Re-ordering algorithm for structural sparsity in neural networks

Primary LanguagePythonMIT LicenseMIT

Tetris

Introduction

This project includes the source code of NIPS 2018 paper:

@incollection{NIPS2018_7666,
  title = {TETRIS: TilE-matching the TRemendous Irregular Sparsity},
  author = {Ji, Yu and Liang, Ling and Deng, Lei and Zhang, Youyang and Zhang, Youhui and Xie, Yuan},
  booktitle = {Advances in Neural Information Processing Systems 31},
  editor = {S. Bengio and H. Wallach and H. Larochelle and K. Grauman and N. Cesa-Bianchi and R. Garnett},
  pages = {4119--4129},
  year = {2018},
  publisher = {Curran Associates, Inc.},
  url = {http://papers.nips.cc/paper/7666-tetris-tile-matching-the-tremendous-irregular-sparsity.pdf}
}

Please cite this paper if you use the code.

Documentation

Speedup

The 'speedup' folder contains code and result for speedup. To run this code, make sure tensorflow, pytorch and blocksparse (from OpenAI) are installed.

We have sparse and dense result for convolution and matrix multiplication. The sparse cases are based on blocksparse library with tensorflow. The baseline cases are based on pytorch because tensorflow does not support convolution without cudnn, and we plan to use cublas as baseline.
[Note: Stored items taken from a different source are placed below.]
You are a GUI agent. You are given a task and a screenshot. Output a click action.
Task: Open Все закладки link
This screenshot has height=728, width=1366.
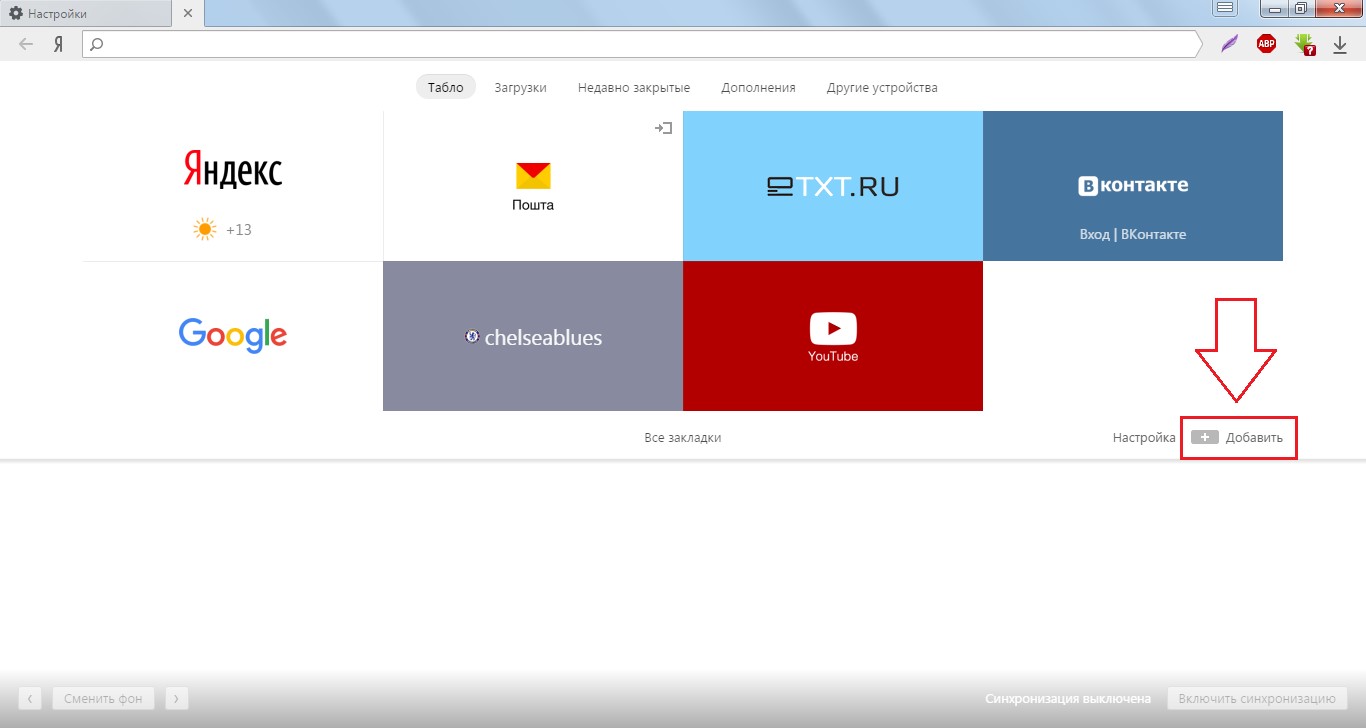[x=682, y=438]
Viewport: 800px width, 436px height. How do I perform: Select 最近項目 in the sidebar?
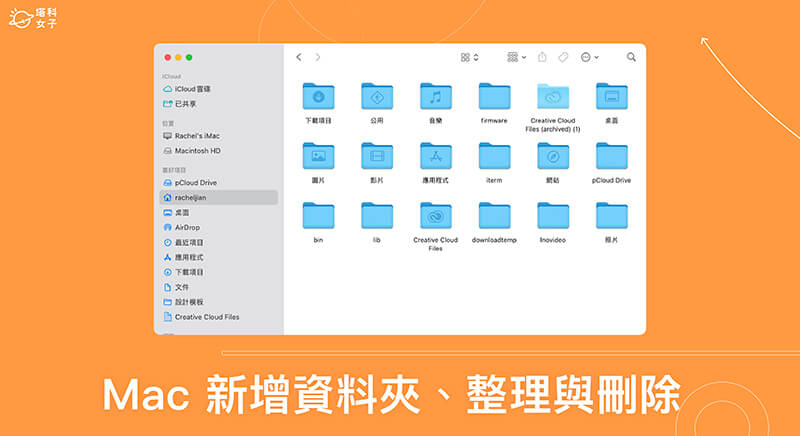coord(189,242)
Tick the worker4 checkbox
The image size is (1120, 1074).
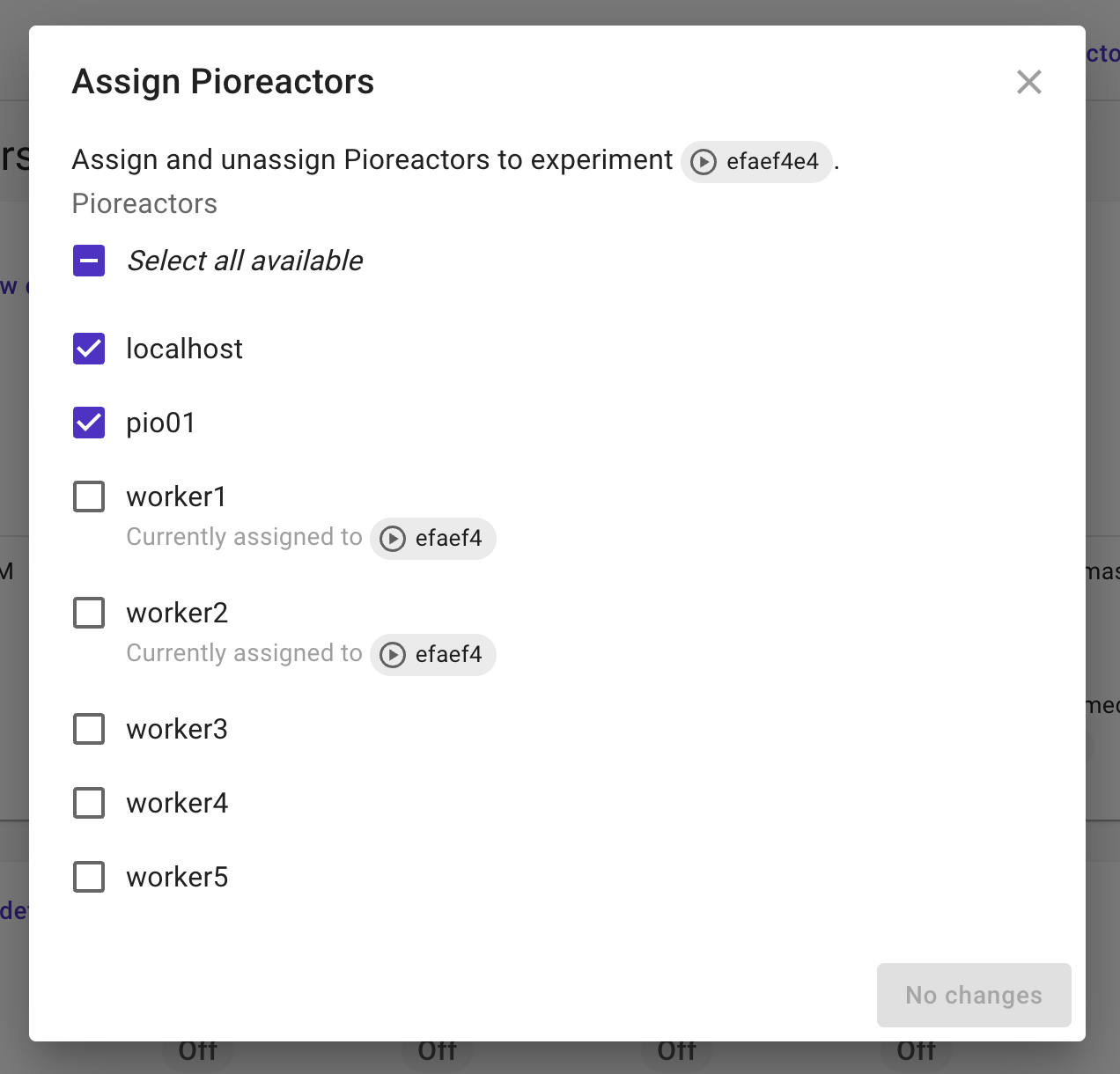(89, 803)
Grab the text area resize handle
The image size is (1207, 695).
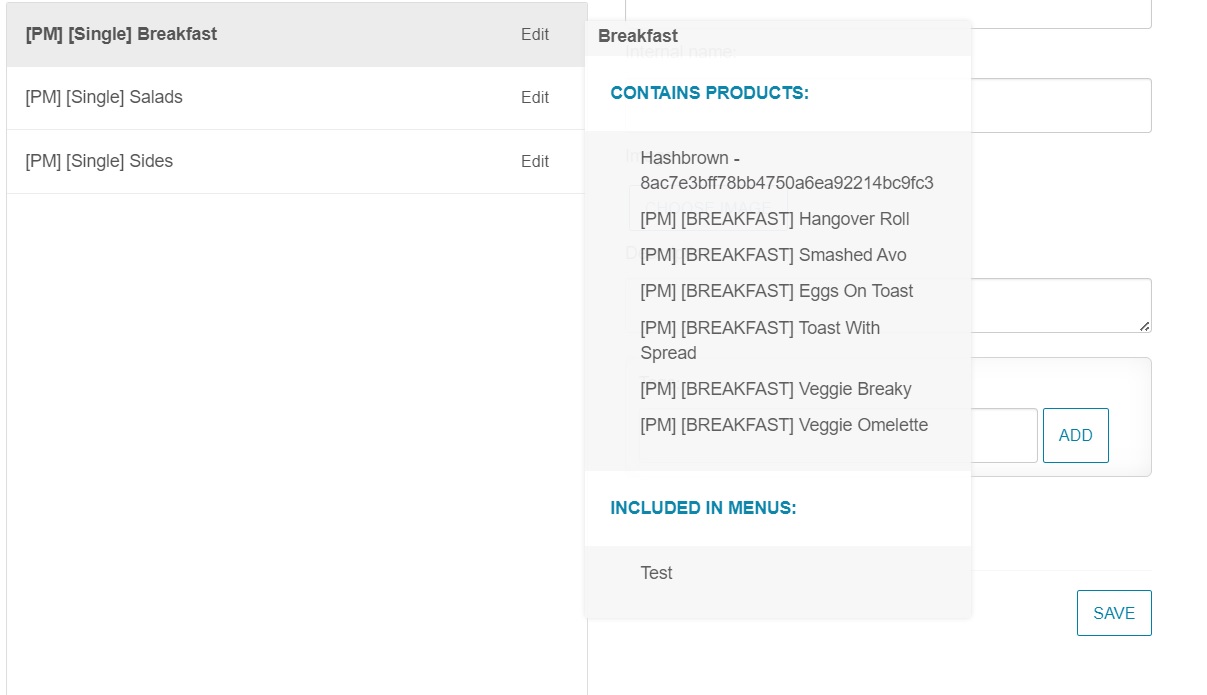coord(1144,326)
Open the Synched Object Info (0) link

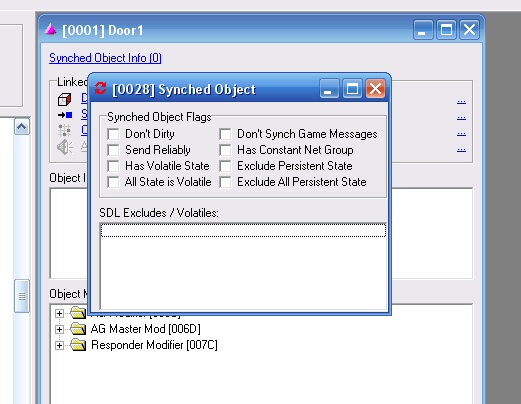(105, 58)
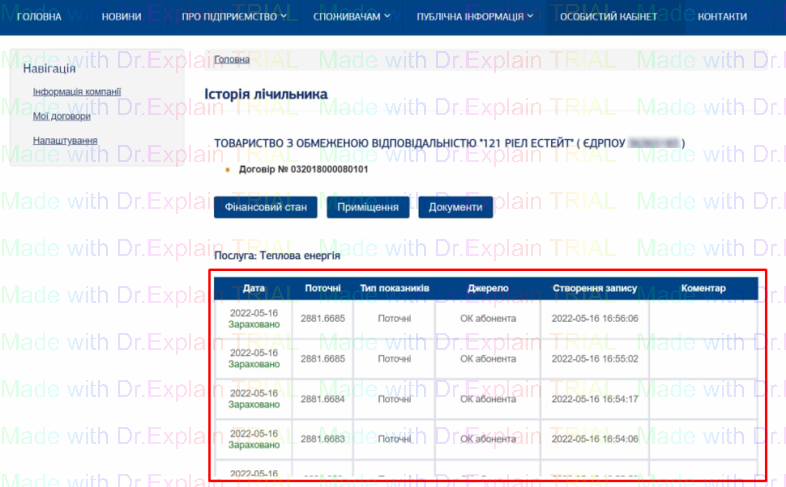Viewport: 786px width, 487px height.
Task: Open the Документи button
Action: pyautogui.click(x=455, y=208)
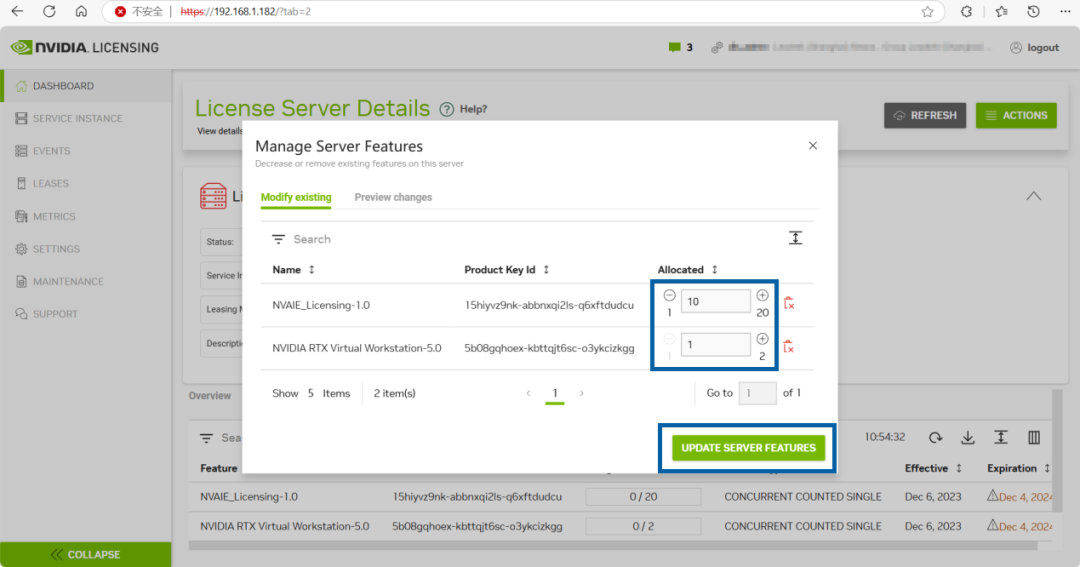The height and width of the screenshot is (567, 1080).
Task: Download table data using download icon
Action: point(968,437)
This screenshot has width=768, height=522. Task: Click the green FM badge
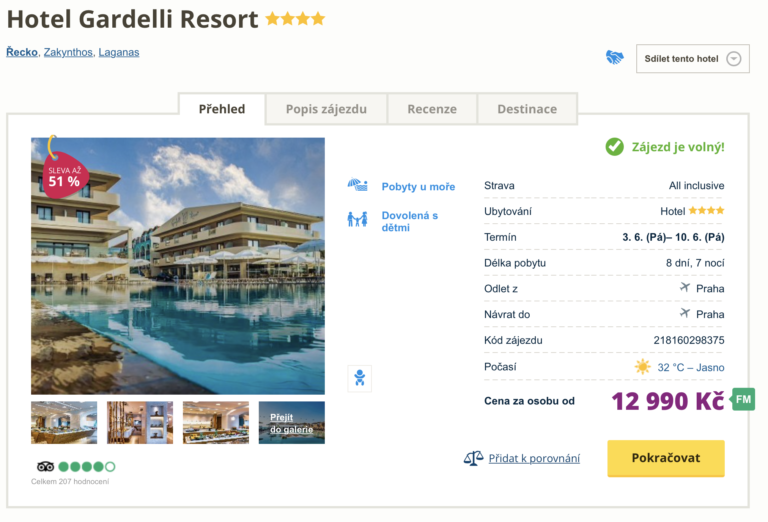click(x=743, y=400)
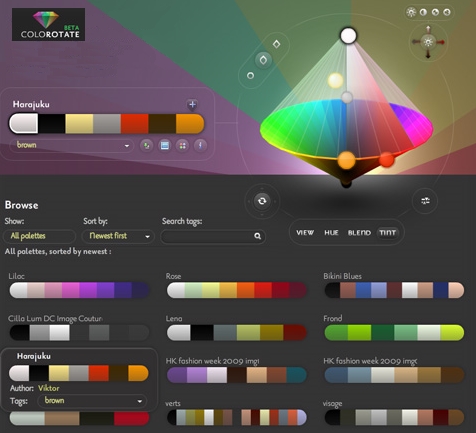Toggle the half-circle contrast icon at top right
The height and width of the screenshot is (433, 476).
tap(423, 13)
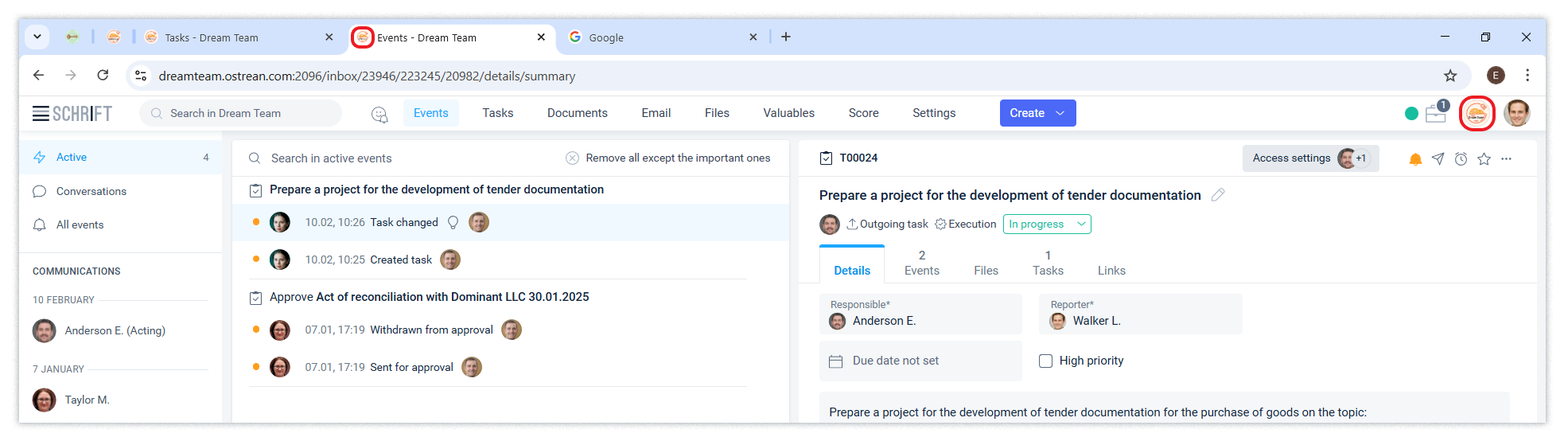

To get the results, just run the four python code in speedup folder. For conv_sparse.py, you should specify the configuration file (see example) as the command line argument.

Accuracy

The 'accuracy' folder contains code and configurations for accuracy. To run this code, make sure pytorch, torchvision are installed and run the following command to prune and fine-tune the model.

CUDA_VISIBLE_DEVICES=0 python -W ignore main.py /path/to/ImageNet/ "config.json" --arch=VGG16_bn --lr=1e-3 --batch-size=64 --prefix=VGG16_bn

You should specify the path to ImageNet dataset, the model architecture used (in torchvision), and the pruning configurations (the json file, see example).

We have provide many configuration files (all the json files). It provide the block size for each dimension of each layer and the pruning rates.

Important notes

Pruning codes are implemented on GPU. It takes about 1 minute and 12GB GPU memory to prune VGG16. Make sure your GPU device provides enough memory.